1.2.1 worker 直接看到processNextWorkItem方法，从队列queue中取出一个key，然后调用e.syncService方法对该key做处理，e.syncService方法也即endpoints controller的核心处理方法，后面会做详细分析。

// pkg/controller/endpoint/endpoints_controller.go func (e *EndpointController) worker() { for e.processNextWorkItem() { } }func (e *EndpointController) processNextWorkItem() bool { eKey, quit := e.queue.Get() if quit { return false } defer e.queue.Done(eKey) err := e.syncService(eKey.(string)) e.handleErr(err, eKey) return true }

2.endpoints controller核心处理分析
基于tag v1.17.4 https://github.com/kubernetes/kubernetes/releases/tag/v1.17.4
直接看到syncService方法，作为endpoints controller核心处理分析的入口。
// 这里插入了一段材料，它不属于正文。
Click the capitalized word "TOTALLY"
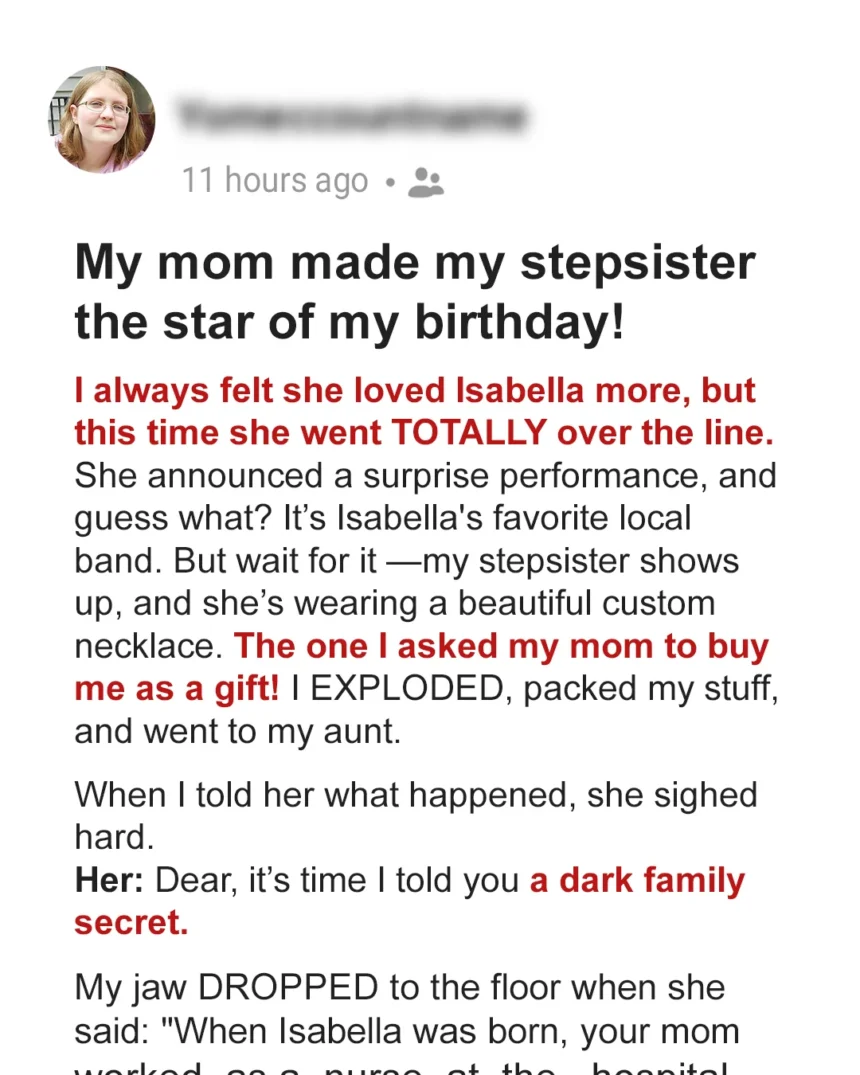The height and width of the screenshot is (1075, 860). (x=469, y=433)
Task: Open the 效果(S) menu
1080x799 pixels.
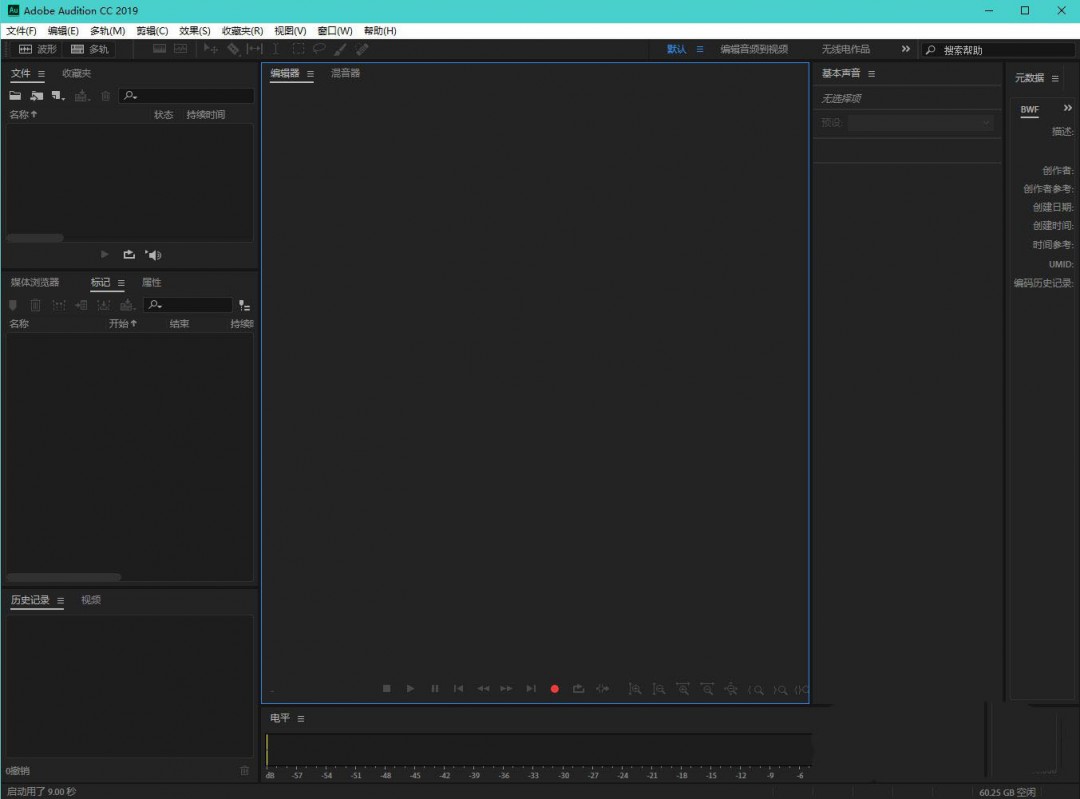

2.1 核心处理逻辑-syncService 主要逻辑：
（1）获取service对象，当查询不到该service对象时，删除同名endpoints对象；
（2）当service对象的.Spec.Selector为空时，不存在对应的endpoints对象，直接返回；
（3）根据service对象的.Spec.Selector，查询与service对象匹配的pod列表；
（4）查询service的annotations中是否配置了TolerateUnreadyEndpoints，代表允许为unready的pod也创建endpoints，该配置将会影响下面对endpoints对象的subsets信息的计算；
（5）遍历service对象匹配的pod列表，找出合适的pod，计算endpoints的subsets信息；
遍历pod列表时如何计算出subsets？
（5.1）过滤掉pod ip为空的pod；
（5.2）当TolerateUnreadyEndpoints配置为false且pod的deletetimestamp不为空时，过滤掉该pod；
（5.3）当service没有ports配置，且ClusterIP为None时，为headless service，调用addEndpointSubset函数计算subsets，计算出来的subsets中的ports信息为空；
（5.4）当service有ports配置，遍历ports配置，循环调用addEndpointSubset函数计算subsets（addEndpointSubset函数在后面会展开分析）。
（6）获取endpoints对象；
（7）判断现存endpoints对象与调谐中重新计算出来的的endpoints对象的subsets与labels是否一致，一致则无需更新，直接返回；
（8）当endpoints对象不存在时新建endpoints对象，当endpoints对象存在时更新endpoints对象。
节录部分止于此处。